- The Washington Times - Thursday, July 13, 2000

The Justice Department is investigating the Baltimore Orioles' policy of refusing to sign players who defect from Cuba, The Washington Times has learned.
Assistant Attorney General Robert Raben confirmed that an investigation is under way in a letter sent last week to Sen. Jesse Helms, North Carolina Republican, and obtained by The Times yesterday.
The Justice Department has "opened an independent investigation of the Baltimore Orioles to determine whether the alleged player hiring policies and practices violate the prohibition against citizenship status discrimination," Mr. Raben wrote.
Mr. Raben's letter was in response to a request that Mr. Helms, chairman of the Senate Foreign Relations Committee, made in May for Justice to investigate the matter. Mr. Helms said the Orioles may be violating federal employment and immigration laws that prohibit denying employment on the basis of national origin and citizenship status.
The investigation is being conducted by the Office of Special Counsel for Immigration Related Unfair Employment Practices.
"Unfortunately, for [Orioles owner Peter] Angelos, being friends in this country with Fidel Castro doesn't put you above the law," said Marc Thiessen, spokesman for Mr. Helms. "Mr. Angelos is an attorney. He should know the law."
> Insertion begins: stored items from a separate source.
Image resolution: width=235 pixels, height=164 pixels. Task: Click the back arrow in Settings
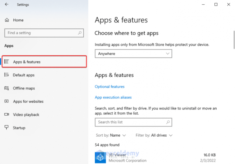7,4
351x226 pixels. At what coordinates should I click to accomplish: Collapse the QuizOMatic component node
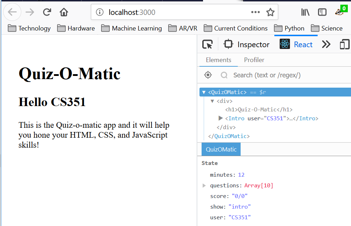[204, 92]
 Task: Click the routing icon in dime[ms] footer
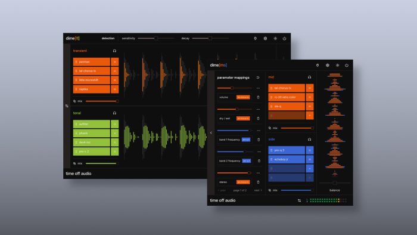tap(299, 200)
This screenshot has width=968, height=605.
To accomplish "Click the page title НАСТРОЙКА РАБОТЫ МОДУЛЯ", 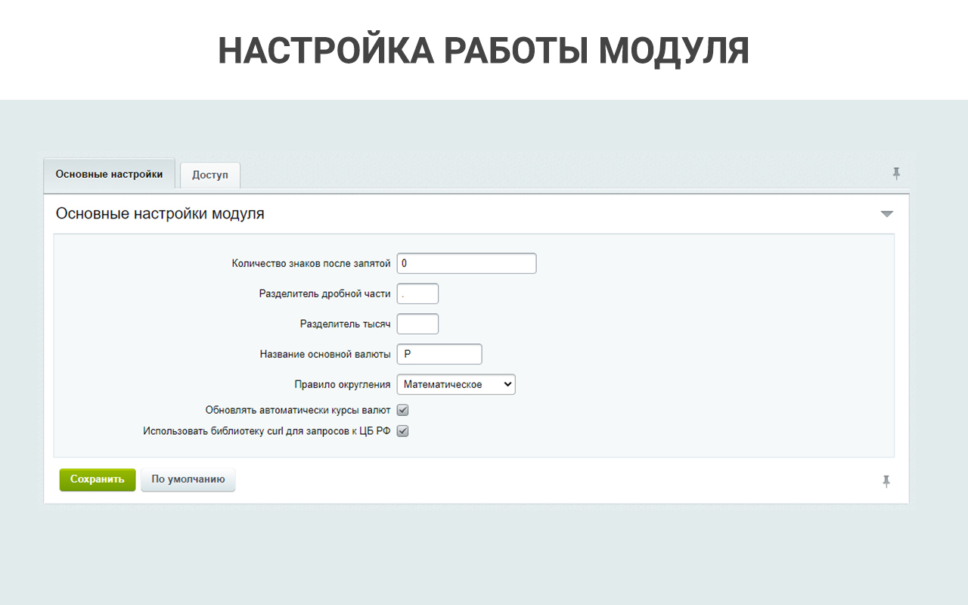I will click(483, 51).
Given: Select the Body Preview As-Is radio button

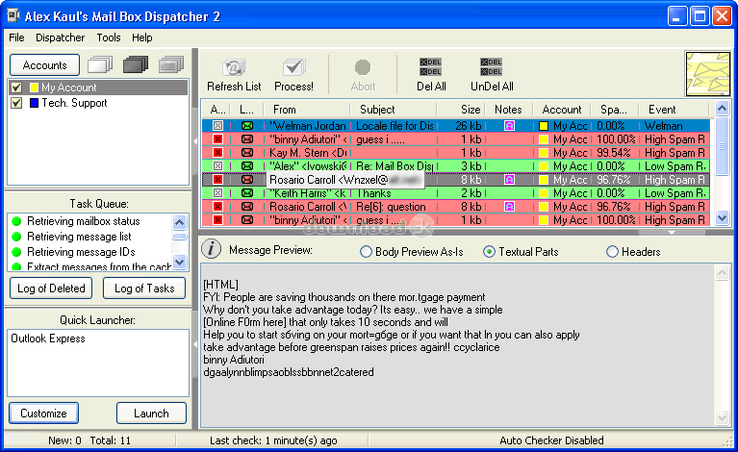Looking at the screenshot, I should [x=366, y=252].
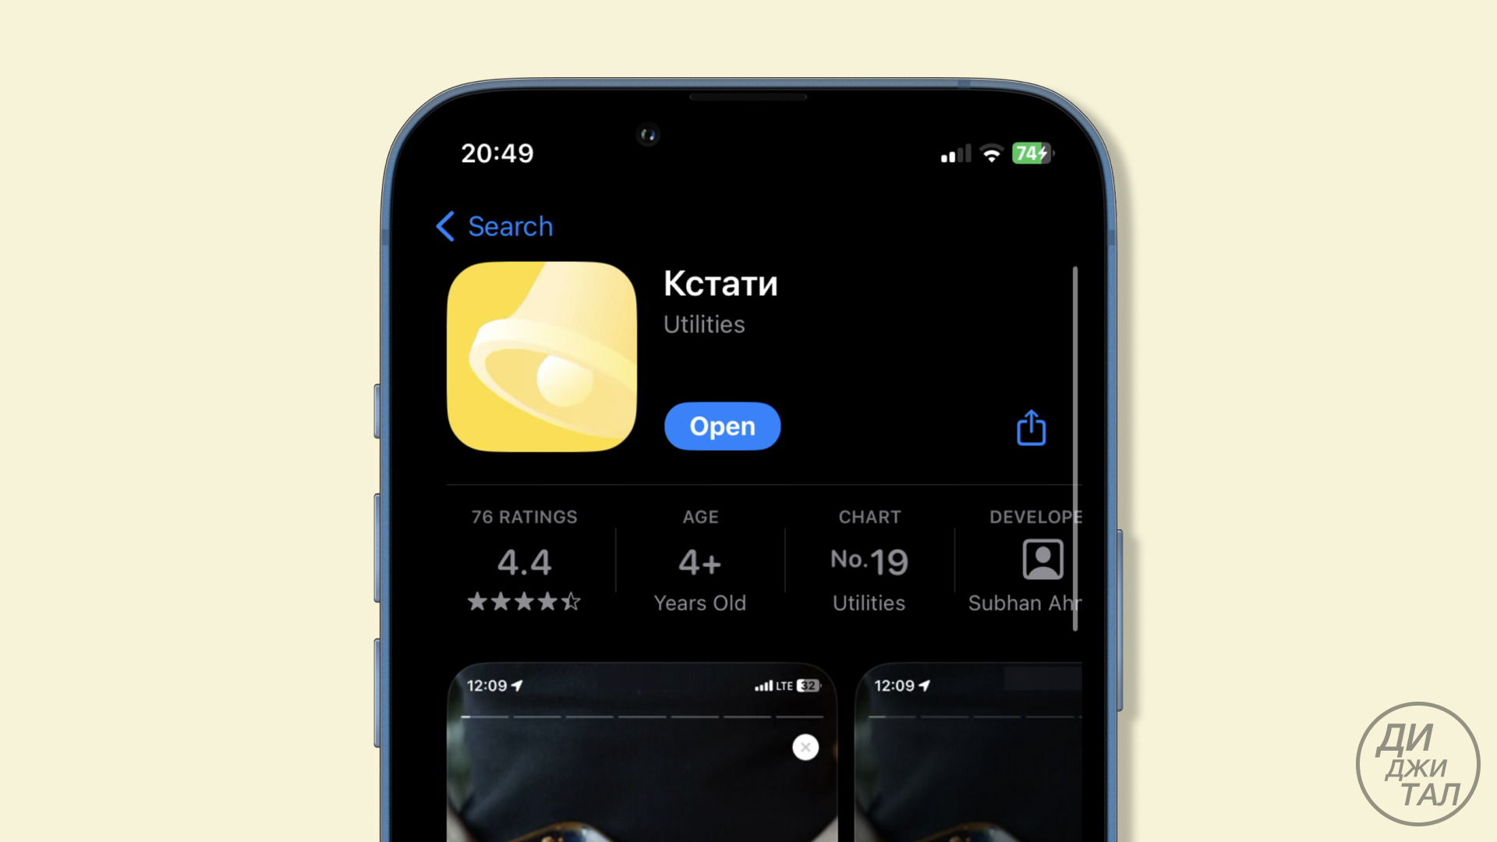Screen dimensions: 1497x842
Task: Tap the Utilities category label
Action: tap(704, 325)
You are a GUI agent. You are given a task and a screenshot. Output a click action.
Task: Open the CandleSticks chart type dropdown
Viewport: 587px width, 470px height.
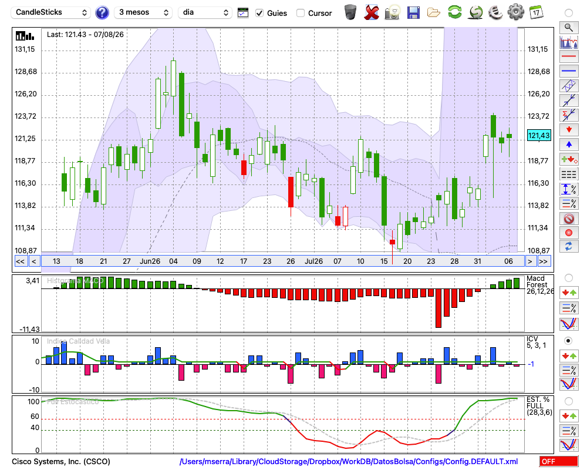click(51, 12)
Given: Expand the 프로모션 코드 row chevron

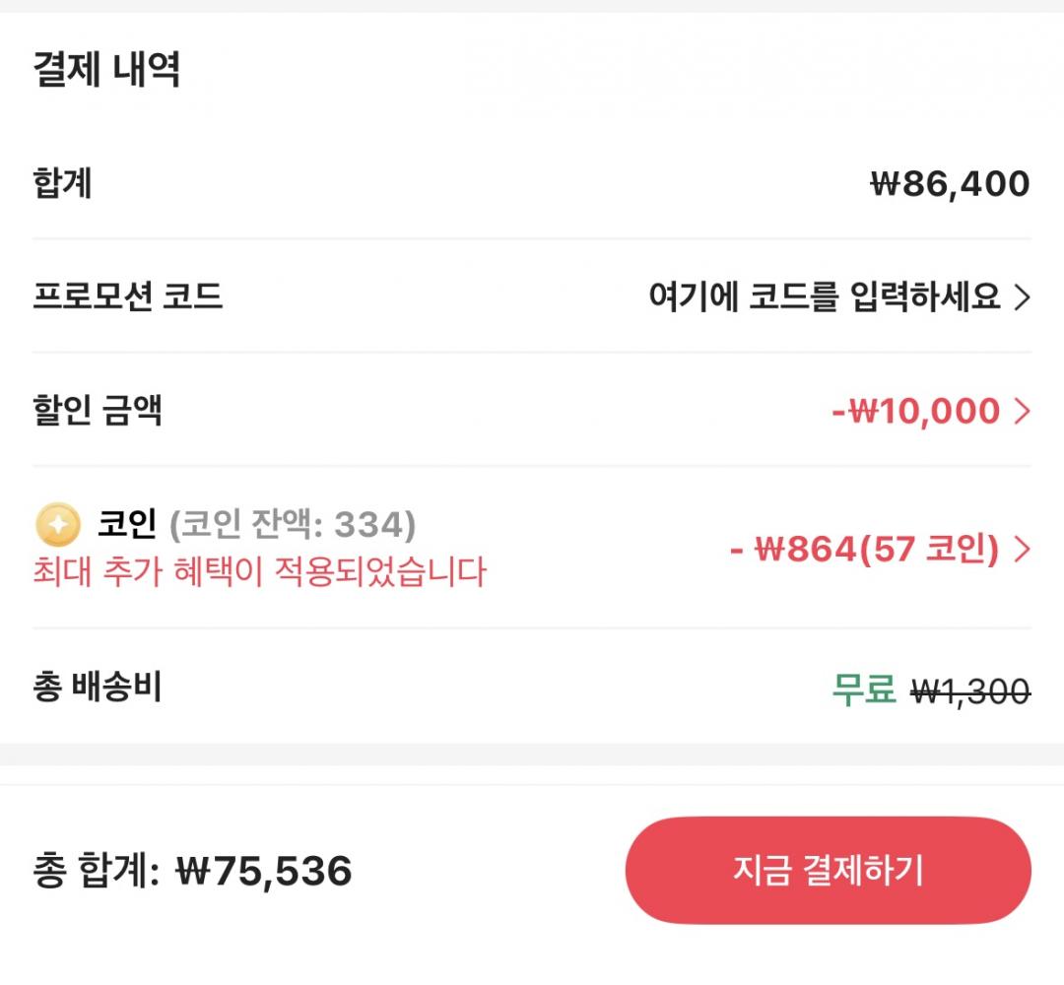Looking at the screenshot, I should [1023, 296].
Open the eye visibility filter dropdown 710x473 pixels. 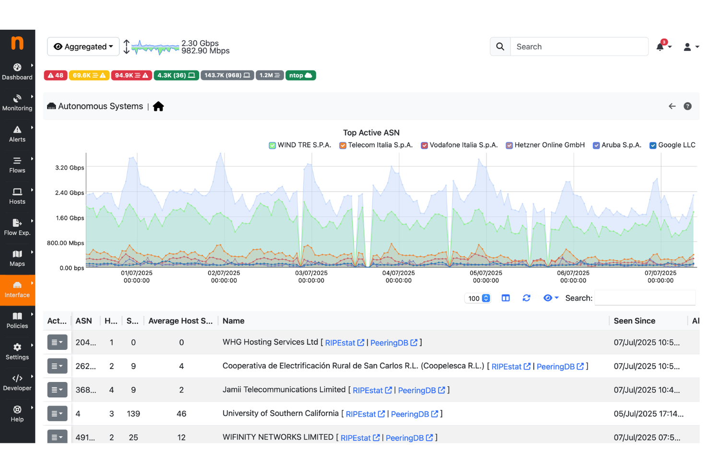[551, 298]
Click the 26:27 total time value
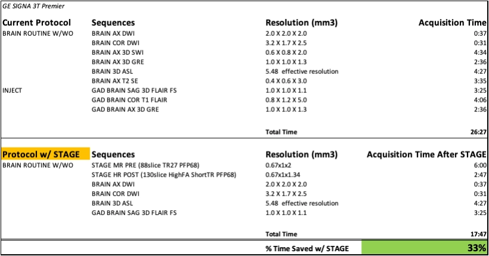This screenshot has width=489, height=256. (478, 132)
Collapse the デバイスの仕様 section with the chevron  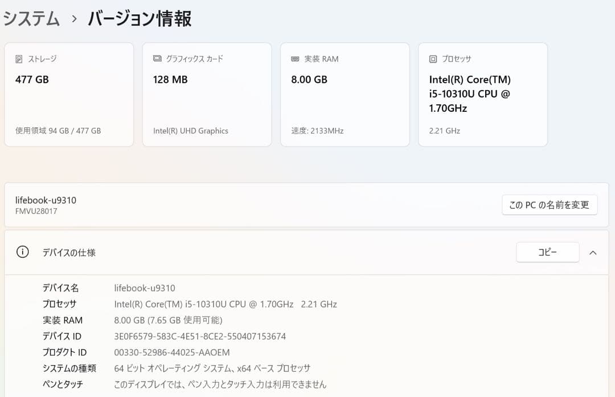tap(593, 252)
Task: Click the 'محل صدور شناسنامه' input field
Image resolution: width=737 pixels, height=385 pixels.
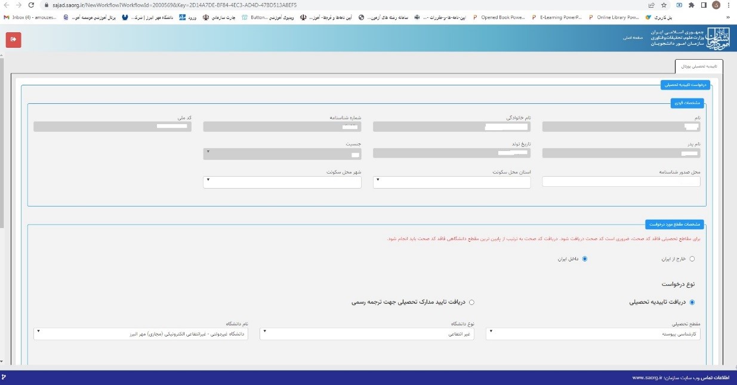Action: pyautogui.click(x=621, y=182)
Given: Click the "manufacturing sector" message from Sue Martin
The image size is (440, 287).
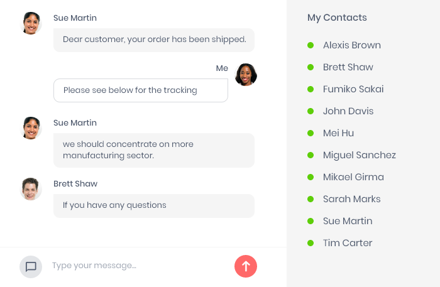Looking at the screenshot, I should point(154,150).
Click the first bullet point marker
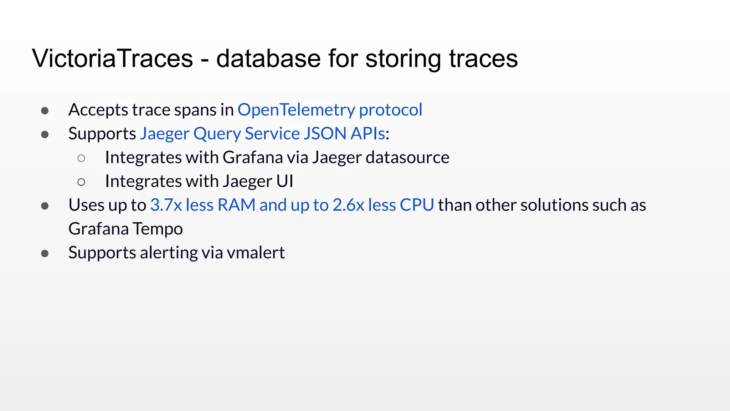This screenshot has width=730, height=411. click(45, 111)
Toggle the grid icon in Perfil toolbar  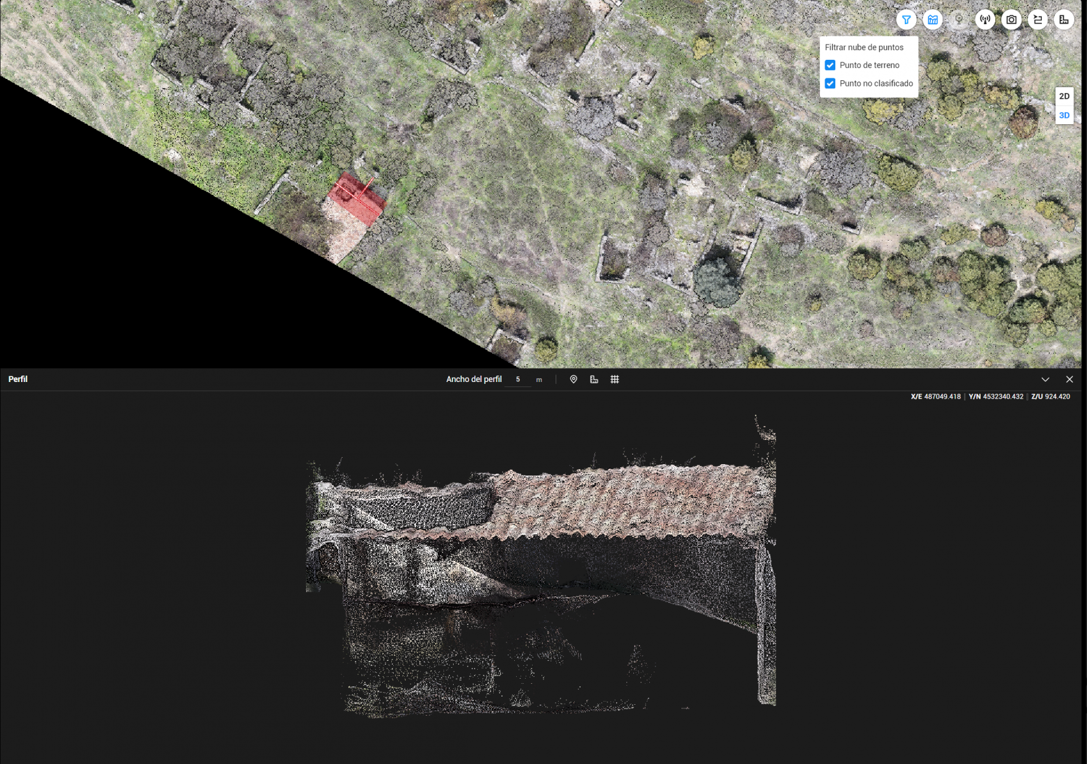tap(615, 379)
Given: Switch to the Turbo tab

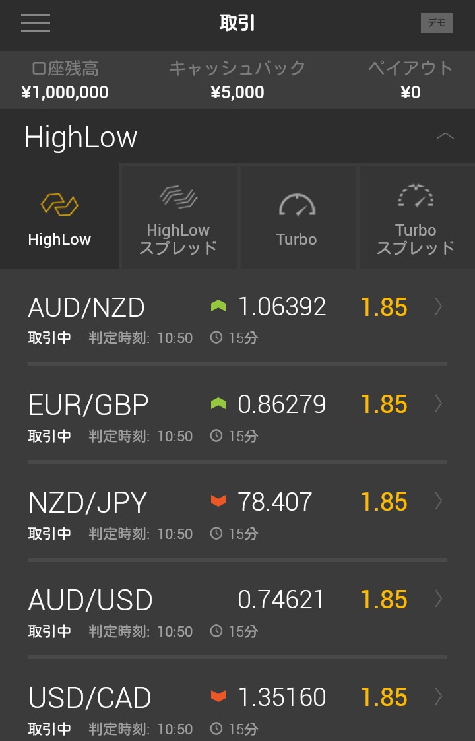Looking at the screenshot, I should pyautogui.click(x=297, y=216).
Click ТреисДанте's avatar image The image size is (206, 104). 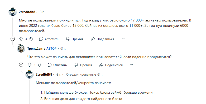click(x=21, y=48)
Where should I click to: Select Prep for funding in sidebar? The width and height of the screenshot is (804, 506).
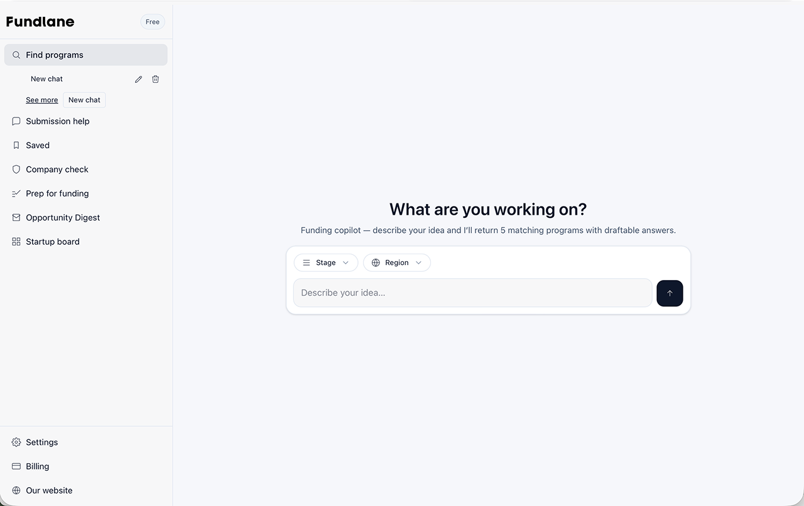57,193
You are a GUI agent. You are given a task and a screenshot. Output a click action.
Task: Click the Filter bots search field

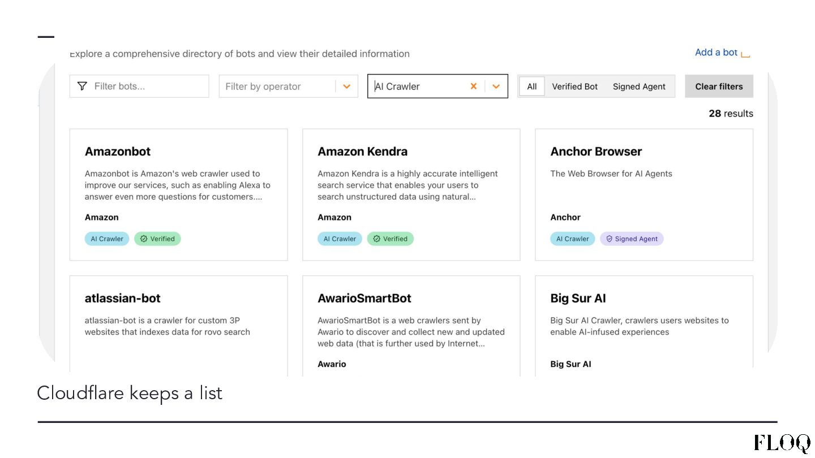147,87
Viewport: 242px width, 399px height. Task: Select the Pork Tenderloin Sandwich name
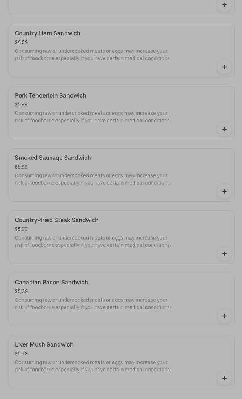tap(51, 96)
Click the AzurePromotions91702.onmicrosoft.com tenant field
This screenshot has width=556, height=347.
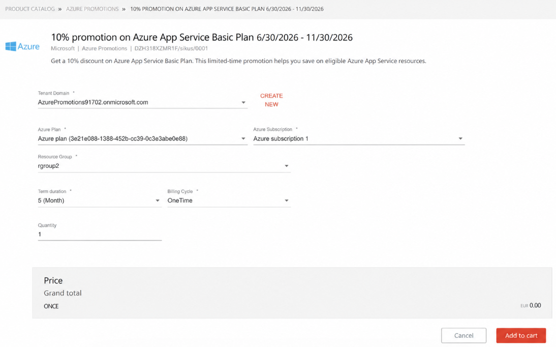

Mr. Angelos was unavailable for comment yesterday.
The Justice Department investigation will center on whether the Orioles are violating the Immigration Reform and Control Act of 1986, which makes it illegal to deny employment to aliens, including defectors, authorized to work in the United States on the basis of citizenship status.
The Equal Employment Opportunity Commission, which enforces Title VII of the Civil Rights Act of 1964, would handle an investigation of discrimination on the basis of national origin. The EEOC by law cannot confirm or deny whether it is conducting an investigation of the Orioles or whether a complaint has been filed.
Judicial Watch, a District of Columbia-based public interest law firm, said it filed a complaint regarding the Orioles with the EEOC in May.
The Times first reported the policy, which stems from a historic two-game series between the Orioles and the Cuban national team last year in Havana and Baltimore, on May 17.
"It's not really a policy, as much as a philosophy against doing it," said Syd Thrift, the Orioles' vice president of baseball operations.
"After the good will created between the two countries by the visit, we, Mr. Angelos in particular, feel it best to not do anything that could be interpreted [by Cuba] as being disrespectful, or … encouraging players," to defect.
The policy also was confirmed by Bill Stetka, the Orioles' director of public relations, and by high-ranking officials on the team's business side.
The Orioles are the only major league club that has taken such a position.
Mr. Angelos later sought to back away from Mr. Thrift's statements, saying his only intention is to not encourage players to defect.
The Justice Department investigation is the most significant look into the policy to date, but it is not the first.
Besides the EEOC complaint filed by Judicial Watch, baseball commissioner Bud Selig said last month his office is conducting an internal inquiry into the matter.
No results have been announced.
Major League Baseball officials were not available for comment last night.